Let's face it, your small business probably doesn't have a policy on how employees should use information systems and you've probably not even thought about it.
But, with the ever increasing dangers on the madness that is the internet and all it's connected 'gubbins', you really need one, even a basic one. So, here's some pointers on what to include :
Scope
All systems, accessed by anyone, anywhere that is probably going to get hacked as soon as they click that ever enticing link in the email from that guy they've never heard of.
To counter the possibility of a hack, employees and the boss (yes, you!) should do the following as a minimum :
- Use Opera as the web browser, or Chrome if you must
- Encrypt any portable devices, or at least encrypt any location that has personal, sensitive or financial information that is a target for those bad guys
- Ensure you patch your system you dummy, it may be annoying but it could save you from looking like a clown?
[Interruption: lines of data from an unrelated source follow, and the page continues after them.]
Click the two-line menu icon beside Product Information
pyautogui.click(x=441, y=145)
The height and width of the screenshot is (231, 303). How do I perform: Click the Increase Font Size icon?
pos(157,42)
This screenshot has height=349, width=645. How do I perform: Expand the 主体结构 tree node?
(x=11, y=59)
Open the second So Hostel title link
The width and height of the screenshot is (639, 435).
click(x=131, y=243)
- Never leave any device, ever, unlocked and usable when you leave it unattended. That includes, going to the toilet or to get a drink. Lets face it, those things always take longer than you think and someone could access the system while you're not there.
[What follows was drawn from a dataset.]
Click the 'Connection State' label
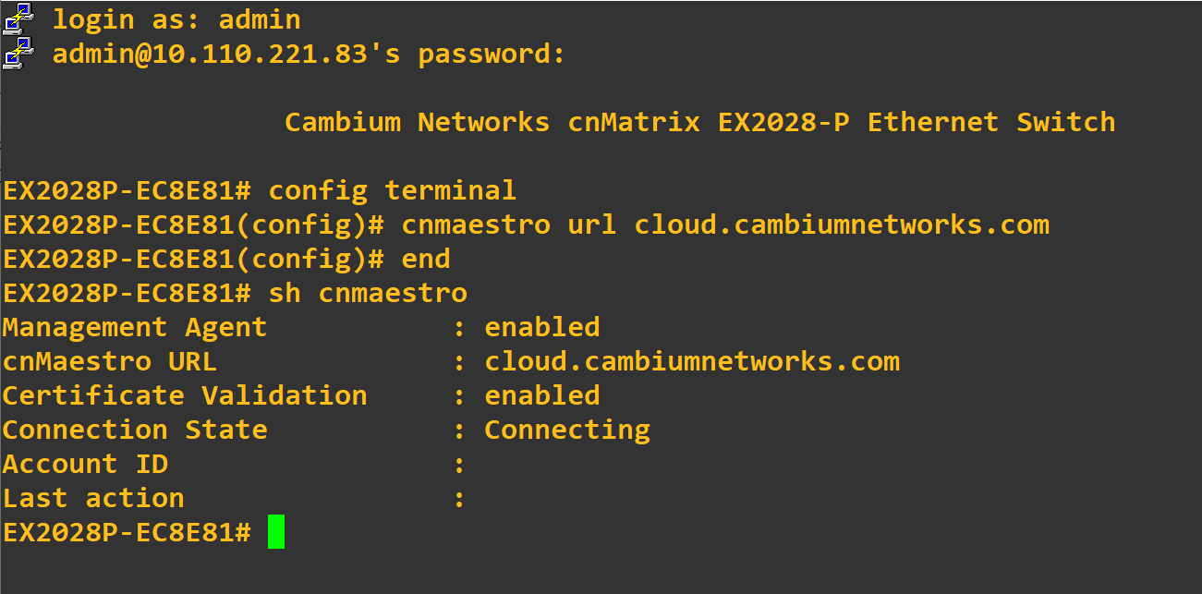This screenshot has height=594, width=1202. tap(135, 430)

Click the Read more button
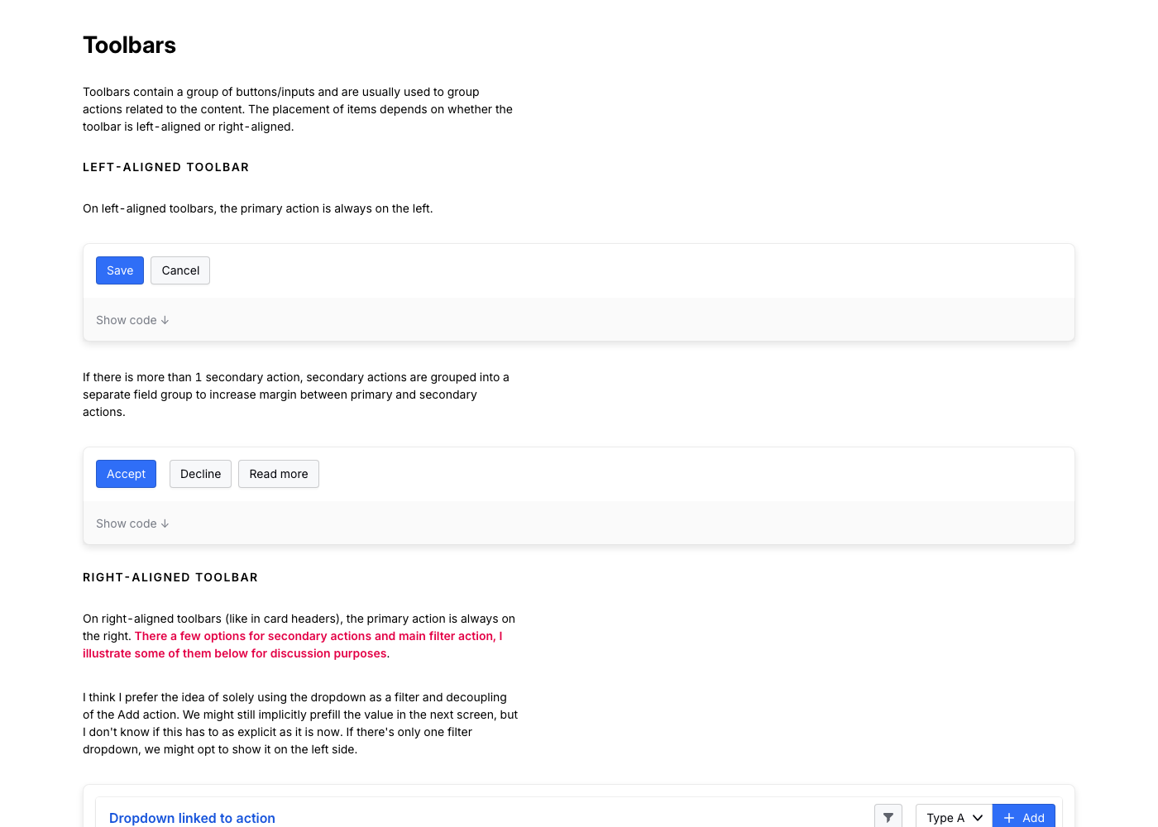279,474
- Configure your browser with 'click to play' so those plugins that hackers target don't auto steal your data! Of course, it should go without saying (yet, here we are) that you only click the 'enable plugin' box if you are damn sure it's not malicious!
- Only use your work devices for work and don't use personal accounts for doing work stuff. It'll only lead to trouble. And that includes letting your teenage son install some game he just downloaded from a peer-to-peer service. You're kidding right?
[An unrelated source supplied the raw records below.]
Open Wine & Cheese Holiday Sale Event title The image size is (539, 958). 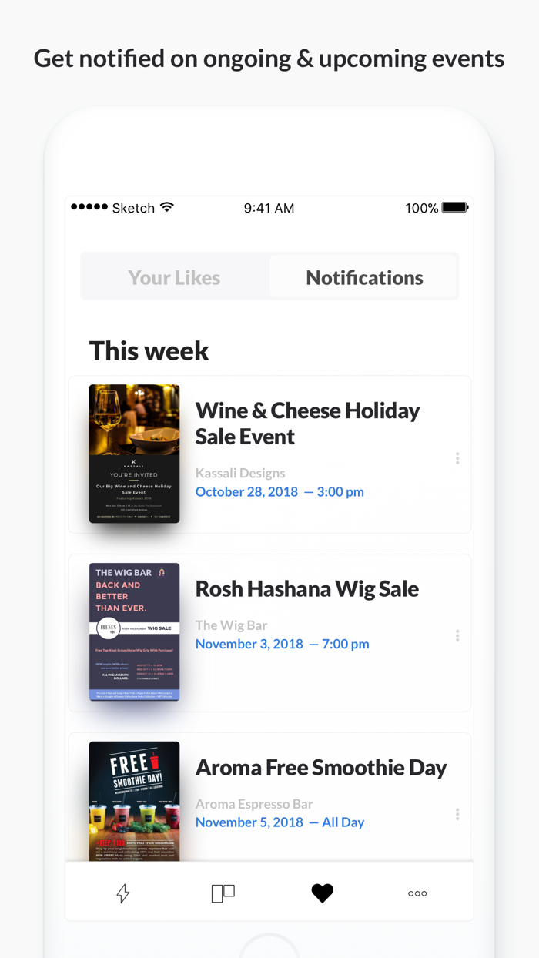click(x=307, y=424)
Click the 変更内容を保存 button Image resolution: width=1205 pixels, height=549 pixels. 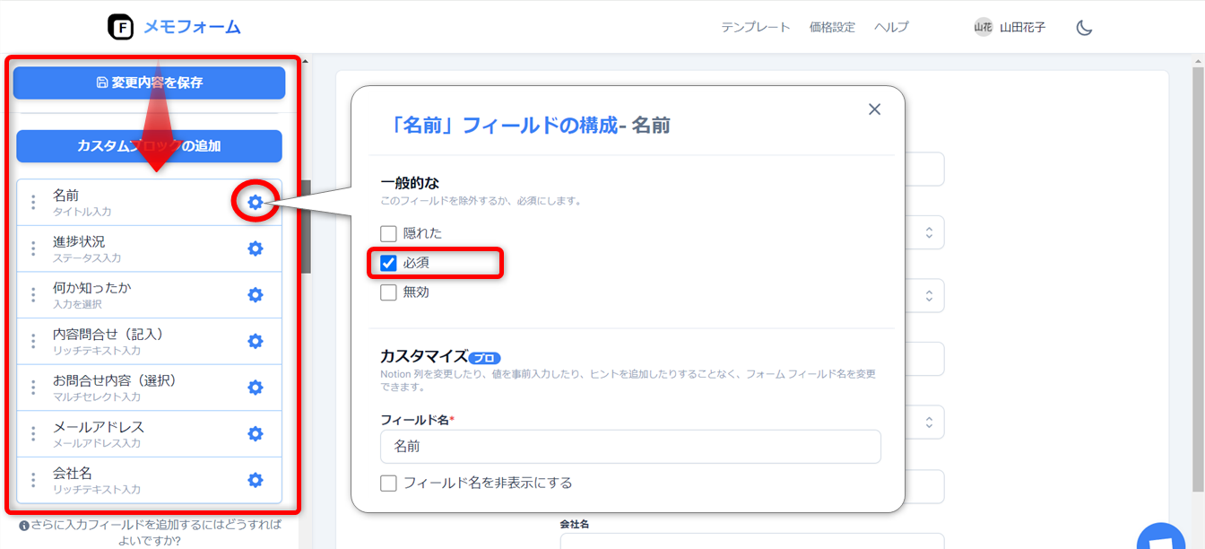click(149, 83)
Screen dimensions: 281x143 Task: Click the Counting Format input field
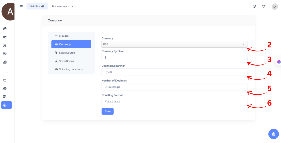coord(174,102)
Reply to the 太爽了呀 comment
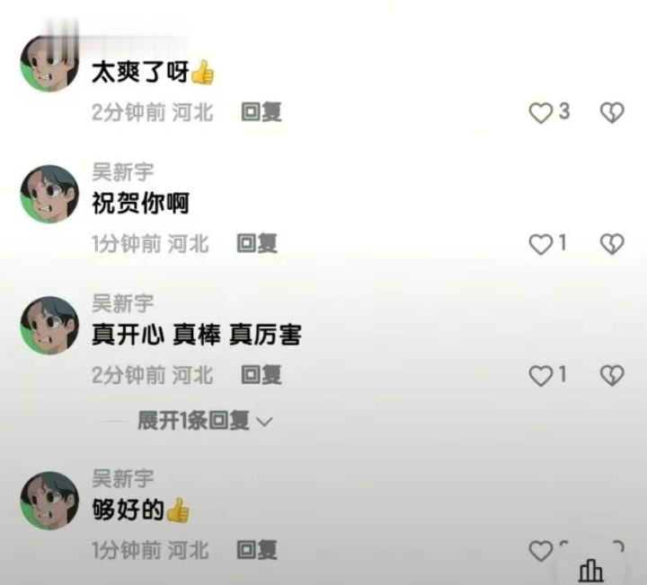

- You will not use a terrible password, like your surname or if you're really clever, you'll think using Surn@me will somehow make you immune from hackers!
- Spolier alert: It won't!
- Use a password manager and use a super strong password that only you know to secure that password manager.
- Promise not to click on those emails you get that might be phishing for your credentials or trying to get you to open a boring tax return or invoice.
- Use Two Factor Authentication anywhere it's offered to provide better security than just a password. It's really not that hard to do and it will save your bacon. Unless you're a vegetarian where it will save your sprouts! Which is just as good.
- Be careful where you share the company's data when using 3rd parties.
So, there you have it, a simple and practical policy to follow to stay more secure. Of course, you can ignore all of the above and do your own thing and then get annoyed and probably sued when it all goes wrong!